Listed records:
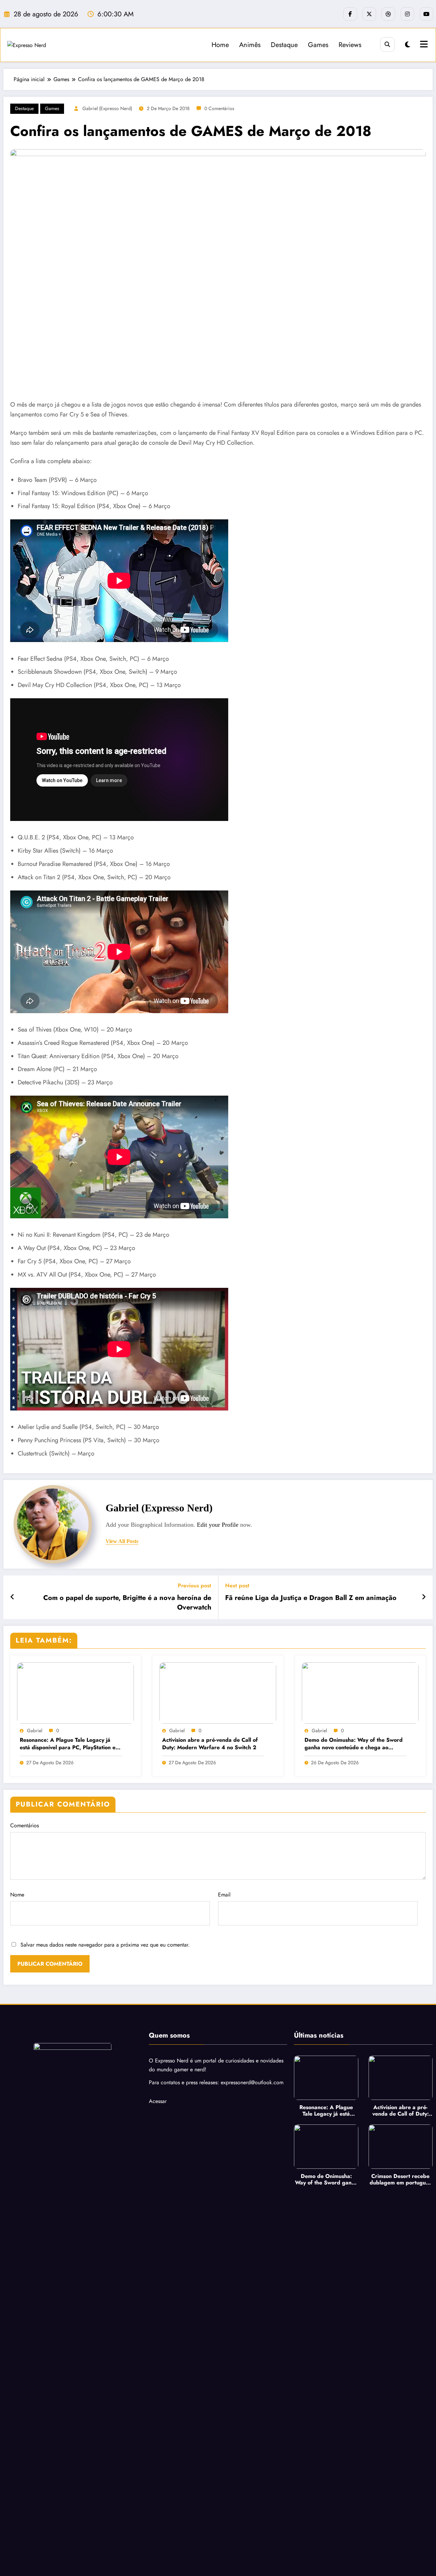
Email (224, 1895)
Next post (237, 1585)
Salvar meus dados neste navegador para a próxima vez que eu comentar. (105, 1945)
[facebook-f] (350, 14)
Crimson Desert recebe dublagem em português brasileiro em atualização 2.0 (400, 2179)
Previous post (194, 1585)
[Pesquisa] (387, 44)
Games (318, 45)
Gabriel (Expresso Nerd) (107, 108)
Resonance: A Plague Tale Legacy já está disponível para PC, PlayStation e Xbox (67, 1744)
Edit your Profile (217, 1524)
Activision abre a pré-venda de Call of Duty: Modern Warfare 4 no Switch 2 (210, 1743)
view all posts (122, 1541)
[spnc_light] (407, 45)
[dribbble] (388, 14)
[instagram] (407, 14)
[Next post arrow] (424, 1597)
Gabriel (34, 1730)
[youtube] (426, 14)
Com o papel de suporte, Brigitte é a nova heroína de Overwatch (127, 1602)
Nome (17, 1895)
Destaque (284, 45)
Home (220, 45)
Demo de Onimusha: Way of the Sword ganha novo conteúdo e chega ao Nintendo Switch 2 (354, 1744)
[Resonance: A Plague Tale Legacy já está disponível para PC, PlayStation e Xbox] (75, 1692)
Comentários (24, 1825)
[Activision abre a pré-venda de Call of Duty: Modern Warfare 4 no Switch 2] (217, 1692)
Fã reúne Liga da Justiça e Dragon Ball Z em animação (310, 1598)
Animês (250, 45)
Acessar (158, 2101)
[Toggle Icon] (423, 45)
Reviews (350, 45)
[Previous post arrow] (12, 1597)
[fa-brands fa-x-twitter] (369, 14)
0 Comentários (219, 108)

The task: The task requires that every line above be transcribed exactly, without the images.

Result for this exercise:
Email (224, 1895)
Next post (237, 1585)
Salvar meus dados neste navegador para a próxima vez que eu comentar. (105, 1945)
[facebook-f] (350, 14)
Crimson Desert recebe dublagem em português brasileiro em atualização 2.0 (400, 2179)
Previous post (194, 1585)
[Pesquisa] (387, 44)
Games (318, 45)
Gabriel (Expresso Nerd) (107, 108)
Resonance: A Plague Tale Legacy já está disponível para PC, PlayStation e Xbox (67, 1744)
Edit your Profile (217, 1524)
Activision abre a pré-venda de Call of Duty: Modern Warfare 4 no Switch 2 (210, 1743)
view all posts (122, 1541)
[spnc_light] (407, 45)
[dribbble] (388, 14)
[instagram] (407, 14)
[Next post arrow] (424, 1597)
Gabriel (34, 1730)
[youtube] (426, 14)
Com o papel de suporte, Brigitte é a nova heroína de Overwatch (127, 1602)
Nome (17, 1895)
Destaque (284, 45)
Home (220, 45)
Demo de Onimusha: Way of the Sword ganha novo conteúdo e chega ao Nintendo Switch 2 (354, 1744)
[Resonance: A Plague Tale Legacy já está disponível para PC, PlayStation e Xbox] (75, 1692)
Comentários (24, 1825)
[Activision abre a pré-venda de Call of Duty: Modern Warfare 4 no Switch 2] (217, 1692)
Fã reúne Liga da Justiça e Dragon Ball Z em animação (310, 1598)
Animês (250, 45)
Acessar (158, 2101)
[Toggle Icon] (423, 45)
Reviews (350, 45)
[Previous post arrow] (12, 1597)
[fa-brands fa-x-twitter] (369, 14)
0 Comentários (219, 108)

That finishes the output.